**What to work on:**
What follows is a set of records; repeat all of them exactly.
▼
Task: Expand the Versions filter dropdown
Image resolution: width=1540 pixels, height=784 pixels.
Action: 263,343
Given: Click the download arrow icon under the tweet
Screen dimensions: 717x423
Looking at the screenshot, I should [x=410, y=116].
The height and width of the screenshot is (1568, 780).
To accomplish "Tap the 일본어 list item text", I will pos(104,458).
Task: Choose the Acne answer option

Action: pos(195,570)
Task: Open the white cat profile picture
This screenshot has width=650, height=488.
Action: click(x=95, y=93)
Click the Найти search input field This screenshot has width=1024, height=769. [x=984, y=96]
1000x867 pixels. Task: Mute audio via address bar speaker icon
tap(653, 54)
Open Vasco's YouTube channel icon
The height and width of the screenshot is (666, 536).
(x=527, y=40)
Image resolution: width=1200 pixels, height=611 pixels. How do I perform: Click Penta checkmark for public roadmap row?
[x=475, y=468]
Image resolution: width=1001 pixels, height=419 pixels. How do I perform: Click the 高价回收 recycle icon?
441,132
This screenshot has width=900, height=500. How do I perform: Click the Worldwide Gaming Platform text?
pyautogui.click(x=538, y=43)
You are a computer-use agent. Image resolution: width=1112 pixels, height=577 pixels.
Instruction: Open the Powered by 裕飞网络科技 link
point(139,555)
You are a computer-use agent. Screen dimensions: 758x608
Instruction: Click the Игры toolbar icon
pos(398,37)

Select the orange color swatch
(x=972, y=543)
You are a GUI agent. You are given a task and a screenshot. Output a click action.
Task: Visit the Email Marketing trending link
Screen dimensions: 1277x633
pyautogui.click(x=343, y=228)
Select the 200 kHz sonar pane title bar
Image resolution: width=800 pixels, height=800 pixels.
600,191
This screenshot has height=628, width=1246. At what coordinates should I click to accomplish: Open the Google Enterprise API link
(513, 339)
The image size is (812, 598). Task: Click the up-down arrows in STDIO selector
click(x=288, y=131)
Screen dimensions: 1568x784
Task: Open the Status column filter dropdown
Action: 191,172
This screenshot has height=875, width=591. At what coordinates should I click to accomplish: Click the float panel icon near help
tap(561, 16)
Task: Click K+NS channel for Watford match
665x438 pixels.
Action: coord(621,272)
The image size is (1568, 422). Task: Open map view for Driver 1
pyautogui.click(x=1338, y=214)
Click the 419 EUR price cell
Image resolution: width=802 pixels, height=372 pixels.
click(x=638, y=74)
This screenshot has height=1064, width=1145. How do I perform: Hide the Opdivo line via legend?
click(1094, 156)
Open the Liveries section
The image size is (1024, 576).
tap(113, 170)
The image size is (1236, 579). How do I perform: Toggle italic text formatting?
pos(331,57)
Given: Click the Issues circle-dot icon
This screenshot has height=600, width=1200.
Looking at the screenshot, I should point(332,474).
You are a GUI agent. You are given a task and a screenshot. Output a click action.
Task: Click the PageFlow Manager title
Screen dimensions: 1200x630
▲
**Answer to the problem:**
Task: Expand the Versions filter dropdown
Image resolution: width=1540 pixels, height=784 pixels.
Action: 263,343
Given: Click the download arrow icon under the tweet
Screen dimensions: 717x423
Looking at the screenshot, I should [x=410, y=116].
The height and width of the screenshot is (1568, 780).
To accomplish "Tap the 일본어 list item text", I will pos(104,458).
Task: Choose the Acne answer option

Action: pos(195,570)
Task: Open the white cat profile picture
This screenshot has width=650, height=488.
Action: click(x=95, y=93)
Click the Найти search input field This screenshot has width=1024, height=769. [x=984, y=96]
1000x867 pixels. Task: Mute audio via address bar speaker icon
tap(653, 54)
Open Vasco's YouTube channel icon
The height and width of the screenshot is (666, 536).
(x=527, y=40)
Image resolution: width=1200 pixels, height=611 pixels. How do I perform: Click Penta checkmark for public roadmap row?
[x=475, y=468]
Image resolution: width=1001 pixels, height=419 pixels. How do I perform: Click the 高价回收 recycle icon?
441,132
This screenshot has width=900, height=500. How do I perform: Click the Worldwide Gaming Platform text?
pyautogui.click(x=538, y=43)
You are a computer-use agent. Image resolution: width=1112 pixels, height=577 pixels.
Instruction: Open the Powered by 裕飞网络科技 link
point(139,555)
You are a computer-use agent. Screen dimensions: 758x608
Instruction: Click the Игры toolbar icon
pos(398,37)

Select the orange color swatch
(x=972, y=543)
You are a GUI agent. You are given a task and a screenshot. Output a click action.
Task: Visit the Email Marketing trending link
Screen dimensions: 1277x633
pyautogui.click(x=343, y=228)
Select the 200 kHz sonar pane title bar
Image resolution: width=800 pixels, height=800 pixels.
600,191
This screenshot has height=628, width=1246. At what coordinates should I click to accomplish: Open the Google Enterprise API link
(513, 339)
The image size is (812, 598). Task: Click the up-down arrows in STDIO selector
click(x=288, y=131)
Screen dimensions: 1568x784
Task: Open the Status column filter dropdown
Action: 191,172
This screenshot has height=875, width=591. At what coordinates should I click to accomplish: Click the float panel icon near help
tap(561, 16)
Task: Click K+NS channel for Watford match
665x438 pixels.
Action: coord(621,272)
The image size is (1568, 422). Task: Open map view for Driver 1
pyautogui.click(x=1338, y=214)
Click the 419 EUR price cell
Image resolution: width=802 pixels, height=372 pixels.
click(x=638, y=74)
This screenshot has height=1064, width=1145. How do I perform: Hide the Opdivo line via legend?
click(1094, 156)
Open the Liveries section
The image size is (1024, 576).
tap(113, 170)
The image size is (1236, 579). How do I perform: Toggle italic text formatting?
pos(331,57)
Given: Click the Issues circle-dot icon
This screenshot has height=600, width=1200.
Looking at the screenshot, I should point(332,474).
You are a GUI agent. You are given a task and a screenshot. Output a click action.
Task: Click the PageFlow Manager title
Screen dimensions: 1200x630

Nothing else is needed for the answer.